State Street Global Advisors cautions on gold bubble bursting
State Street Global Advisors warns that a bullion bubble bursting would be “monumentally bad”, and the asset class “will be crushed”.
The forecast comes from SSGA’s Chris Goolgasian, whom we followed last week as he tackled the difficult subject of how to value gold.
This week, we present the argument he makes in a regular report for SPDRS Gold ETF on whether gold is an asset bubble, how one should recognise when it is, and how painful an eventual deflation of any bullion bubble could be.
He draws on his experience living through the technology stock bubble and more recent housing bubble, listing three characteristics that typify bubbles.
These are that the asset becomes widely owned, people become involved in the asset who do not “seemingly do this as a day job”; that the asset “becomes easy to own psychologically, with few objections, naysayers or cynics”; and that a large number of ways appear to invest in the asset class.
In the dot.com bubble, for example, one could buy IPOs, sector technology funds and even internet-specific portfolios.
But Goolgasian suggests, whereas in the case of dot.com shares one could look to valuation measures to decide whether the sector was at bubble levels, “in gold’s case, there is no template for a P/E or appreciation versus a ‘norm’. Therefore, the ‘observables’ become critical.”
Goolgasian runs through these in order.
He turns to research jointly by SSGA and Ned Davis Research, looking at some other ‘bubbles’ by comparison for duration and magnitude.
At the end of the last gold bull run, to January 1980, over 10 years it had risen 1836%, before then falling 26.4% over the following 12 months.

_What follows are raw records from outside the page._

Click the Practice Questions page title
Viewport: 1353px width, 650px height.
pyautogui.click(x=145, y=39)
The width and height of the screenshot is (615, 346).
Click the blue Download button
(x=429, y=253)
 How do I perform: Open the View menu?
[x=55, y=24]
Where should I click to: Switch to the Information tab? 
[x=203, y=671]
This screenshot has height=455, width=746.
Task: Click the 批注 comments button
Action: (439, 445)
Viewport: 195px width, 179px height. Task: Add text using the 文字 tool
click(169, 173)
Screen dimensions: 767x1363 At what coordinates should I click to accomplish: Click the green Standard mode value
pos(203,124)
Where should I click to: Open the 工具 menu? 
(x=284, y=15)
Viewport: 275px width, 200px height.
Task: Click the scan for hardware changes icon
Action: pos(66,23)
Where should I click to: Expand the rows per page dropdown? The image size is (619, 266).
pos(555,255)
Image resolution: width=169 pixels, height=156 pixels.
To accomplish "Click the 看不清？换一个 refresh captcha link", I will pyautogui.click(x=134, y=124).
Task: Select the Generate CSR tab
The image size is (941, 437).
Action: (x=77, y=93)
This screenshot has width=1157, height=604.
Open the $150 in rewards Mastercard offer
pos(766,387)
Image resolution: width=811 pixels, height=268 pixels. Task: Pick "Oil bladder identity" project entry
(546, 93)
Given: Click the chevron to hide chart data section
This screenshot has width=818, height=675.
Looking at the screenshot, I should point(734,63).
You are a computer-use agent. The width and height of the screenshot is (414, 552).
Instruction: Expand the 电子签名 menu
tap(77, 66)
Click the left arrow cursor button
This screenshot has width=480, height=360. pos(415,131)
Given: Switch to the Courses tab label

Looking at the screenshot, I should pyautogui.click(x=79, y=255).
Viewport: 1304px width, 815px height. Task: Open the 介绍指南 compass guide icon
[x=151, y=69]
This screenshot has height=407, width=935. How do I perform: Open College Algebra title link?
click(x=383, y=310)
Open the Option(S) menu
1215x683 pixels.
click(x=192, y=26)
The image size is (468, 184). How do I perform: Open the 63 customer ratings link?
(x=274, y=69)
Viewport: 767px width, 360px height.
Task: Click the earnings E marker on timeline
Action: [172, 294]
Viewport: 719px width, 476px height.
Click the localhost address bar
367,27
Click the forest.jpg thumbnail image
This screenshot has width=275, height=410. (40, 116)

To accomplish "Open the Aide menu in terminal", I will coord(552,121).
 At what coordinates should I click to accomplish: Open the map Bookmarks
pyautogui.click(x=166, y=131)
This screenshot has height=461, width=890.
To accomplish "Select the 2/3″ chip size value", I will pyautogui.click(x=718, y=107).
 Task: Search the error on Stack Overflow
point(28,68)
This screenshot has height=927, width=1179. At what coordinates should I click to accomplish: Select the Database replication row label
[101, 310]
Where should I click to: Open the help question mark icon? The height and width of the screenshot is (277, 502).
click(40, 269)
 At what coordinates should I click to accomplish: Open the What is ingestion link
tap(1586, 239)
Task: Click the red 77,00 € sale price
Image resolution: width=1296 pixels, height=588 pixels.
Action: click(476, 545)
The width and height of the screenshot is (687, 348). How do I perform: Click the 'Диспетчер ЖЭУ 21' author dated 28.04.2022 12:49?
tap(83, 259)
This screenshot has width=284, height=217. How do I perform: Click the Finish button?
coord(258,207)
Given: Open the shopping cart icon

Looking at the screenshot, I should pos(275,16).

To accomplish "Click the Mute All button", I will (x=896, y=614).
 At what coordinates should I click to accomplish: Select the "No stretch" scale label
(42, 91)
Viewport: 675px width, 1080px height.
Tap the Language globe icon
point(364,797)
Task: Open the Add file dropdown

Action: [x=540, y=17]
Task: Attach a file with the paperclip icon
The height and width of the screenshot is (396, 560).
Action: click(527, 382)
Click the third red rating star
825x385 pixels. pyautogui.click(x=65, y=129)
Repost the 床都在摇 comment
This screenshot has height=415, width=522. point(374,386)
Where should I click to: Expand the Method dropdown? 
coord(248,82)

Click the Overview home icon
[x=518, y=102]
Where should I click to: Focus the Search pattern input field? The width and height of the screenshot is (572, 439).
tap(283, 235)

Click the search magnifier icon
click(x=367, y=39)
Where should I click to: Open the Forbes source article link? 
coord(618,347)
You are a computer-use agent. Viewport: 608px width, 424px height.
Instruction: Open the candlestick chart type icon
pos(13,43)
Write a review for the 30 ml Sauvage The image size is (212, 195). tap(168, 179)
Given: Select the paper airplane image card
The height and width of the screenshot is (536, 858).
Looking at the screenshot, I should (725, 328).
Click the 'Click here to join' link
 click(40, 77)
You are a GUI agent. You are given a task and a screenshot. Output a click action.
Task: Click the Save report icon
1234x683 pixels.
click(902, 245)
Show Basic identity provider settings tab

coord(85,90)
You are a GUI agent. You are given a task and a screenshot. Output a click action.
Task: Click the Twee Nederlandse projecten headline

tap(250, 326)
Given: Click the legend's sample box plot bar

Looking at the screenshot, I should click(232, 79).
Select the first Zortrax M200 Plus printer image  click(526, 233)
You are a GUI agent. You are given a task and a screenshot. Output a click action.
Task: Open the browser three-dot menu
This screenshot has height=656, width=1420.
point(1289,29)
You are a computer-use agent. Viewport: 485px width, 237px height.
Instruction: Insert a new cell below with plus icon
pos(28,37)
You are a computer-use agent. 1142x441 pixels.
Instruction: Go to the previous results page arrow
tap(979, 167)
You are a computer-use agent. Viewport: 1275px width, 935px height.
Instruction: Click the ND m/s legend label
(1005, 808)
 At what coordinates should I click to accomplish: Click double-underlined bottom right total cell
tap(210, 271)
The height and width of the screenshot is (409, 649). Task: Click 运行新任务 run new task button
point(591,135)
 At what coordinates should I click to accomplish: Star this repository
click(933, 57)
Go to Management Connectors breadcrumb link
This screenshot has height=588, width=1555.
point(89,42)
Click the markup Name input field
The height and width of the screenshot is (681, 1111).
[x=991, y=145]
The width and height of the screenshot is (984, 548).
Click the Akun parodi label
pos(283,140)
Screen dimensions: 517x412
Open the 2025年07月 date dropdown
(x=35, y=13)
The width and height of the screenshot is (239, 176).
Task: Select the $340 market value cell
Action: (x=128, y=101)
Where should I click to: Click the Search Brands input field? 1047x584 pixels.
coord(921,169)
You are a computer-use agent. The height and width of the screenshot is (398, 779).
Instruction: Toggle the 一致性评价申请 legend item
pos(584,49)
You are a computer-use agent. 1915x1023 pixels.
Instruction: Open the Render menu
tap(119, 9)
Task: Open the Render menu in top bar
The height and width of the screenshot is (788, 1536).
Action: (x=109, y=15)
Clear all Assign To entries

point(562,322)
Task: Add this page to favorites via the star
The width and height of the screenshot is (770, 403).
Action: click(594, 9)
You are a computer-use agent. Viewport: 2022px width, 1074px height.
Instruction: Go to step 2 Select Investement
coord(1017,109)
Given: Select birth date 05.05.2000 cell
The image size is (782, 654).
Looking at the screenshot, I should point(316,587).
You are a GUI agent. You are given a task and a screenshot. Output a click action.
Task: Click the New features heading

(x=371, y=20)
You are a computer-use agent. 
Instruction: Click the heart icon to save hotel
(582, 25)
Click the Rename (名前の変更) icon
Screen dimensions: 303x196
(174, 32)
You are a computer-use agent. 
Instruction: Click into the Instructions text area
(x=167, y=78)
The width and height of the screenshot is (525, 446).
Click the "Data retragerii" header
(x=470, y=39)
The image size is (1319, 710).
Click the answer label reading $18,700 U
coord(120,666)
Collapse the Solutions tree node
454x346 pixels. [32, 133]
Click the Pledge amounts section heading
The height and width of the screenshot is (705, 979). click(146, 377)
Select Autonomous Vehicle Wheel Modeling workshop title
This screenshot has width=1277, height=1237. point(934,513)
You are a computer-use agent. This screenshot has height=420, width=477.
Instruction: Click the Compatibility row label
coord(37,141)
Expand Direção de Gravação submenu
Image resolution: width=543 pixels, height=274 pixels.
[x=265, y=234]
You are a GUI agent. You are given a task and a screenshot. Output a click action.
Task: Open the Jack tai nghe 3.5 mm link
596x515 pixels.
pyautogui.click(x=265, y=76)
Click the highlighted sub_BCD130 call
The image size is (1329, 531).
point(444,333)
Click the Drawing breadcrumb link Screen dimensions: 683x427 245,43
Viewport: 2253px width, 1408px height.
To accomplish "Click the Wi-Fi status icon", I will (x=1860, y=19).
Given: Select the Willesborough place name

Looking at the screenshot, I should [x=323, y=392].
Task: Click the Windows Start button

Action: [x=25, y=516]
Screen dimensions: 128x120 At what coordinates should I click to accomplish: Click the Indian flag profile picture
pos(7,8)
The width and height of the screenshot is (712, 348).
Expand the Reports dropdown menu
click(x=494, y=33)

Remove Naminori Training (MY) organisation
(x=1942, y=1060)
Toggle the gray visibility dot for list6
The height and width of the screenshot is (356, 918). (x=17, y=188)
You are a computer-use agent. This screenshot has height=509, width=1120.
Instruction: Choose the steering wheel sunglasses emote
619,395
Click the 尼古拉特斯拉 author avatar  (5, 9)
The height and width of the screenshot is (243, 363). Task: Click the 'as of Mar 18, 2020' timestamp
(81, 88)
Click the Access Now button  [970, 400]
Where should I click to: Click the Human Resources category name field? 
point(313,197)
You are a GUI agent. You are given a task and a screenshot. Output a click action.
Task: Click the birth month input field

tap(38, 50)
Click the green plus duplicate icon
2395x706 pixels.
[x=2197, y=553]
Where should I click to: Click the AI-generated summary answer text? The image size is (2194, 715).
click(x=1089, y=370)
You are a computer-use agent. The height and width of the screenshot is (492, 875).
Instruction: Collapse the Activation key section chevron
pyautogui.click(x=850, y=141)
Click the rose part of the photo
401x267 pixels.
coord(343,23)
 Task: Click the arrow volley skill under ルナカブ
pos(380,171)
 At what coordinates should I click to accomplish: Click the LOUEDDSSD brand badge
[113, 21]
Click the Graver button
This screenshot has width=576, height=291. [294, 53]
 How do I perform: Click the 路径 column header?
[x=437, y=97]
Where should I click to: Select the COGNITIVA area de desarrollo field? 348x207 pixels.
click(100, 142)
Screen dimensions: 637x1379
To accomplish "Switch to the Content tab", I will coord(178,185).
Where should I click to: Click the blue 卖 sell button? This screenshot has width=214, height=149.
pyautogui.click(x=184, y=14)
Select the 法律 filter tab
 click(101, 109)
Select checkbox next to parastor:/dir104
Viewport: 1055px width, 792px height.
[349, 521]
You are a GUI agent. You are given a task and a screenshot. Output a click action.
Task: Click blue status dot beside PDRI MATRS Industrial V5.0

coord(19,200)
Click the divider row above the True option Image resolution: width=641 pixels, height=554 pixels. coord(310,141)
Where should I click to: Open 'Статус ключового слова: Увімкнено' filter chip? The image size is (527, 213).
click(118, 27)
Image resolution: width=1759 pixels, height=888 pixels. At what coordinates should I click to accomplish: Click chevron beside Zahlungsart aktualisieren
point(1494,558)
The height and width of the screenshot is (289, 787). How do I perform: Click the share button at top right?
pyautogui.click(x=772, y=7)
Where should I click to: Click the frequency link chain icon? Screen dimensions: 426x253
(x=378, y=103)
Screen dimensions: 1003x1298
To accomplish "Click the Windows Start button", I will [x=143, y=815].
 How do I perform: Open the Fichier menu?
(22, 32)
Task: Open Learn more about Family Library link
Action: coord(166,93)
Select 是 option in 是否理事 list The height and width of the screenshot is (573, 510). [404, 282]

Over 10 years to June 2007, Uranium saw a 1171% gain, then a 56.6% 12-month fall. And the Nasdaq index over the decade to March 2000 rose 949.9%, then lost 59.8% the following 12 months.
And gold’s spot price presently? It gained 526.3% over 10 years to mid-January.
“Our view, therefore, is that we are not yet in a ‘bubble’ and it is worth noting that once you are in a bubble, for a time, there is still money to be made. Some day, however, we could have a true gold bubble on our hands. Note the use of the word ‘could’. Some asset classes see bull markets and subsequent crashes, but their bull market phase may never have truly qualified as a ‘bubble’. Look at the housing or banking stocks’ climb before their precipitous drop in 2007/2008.”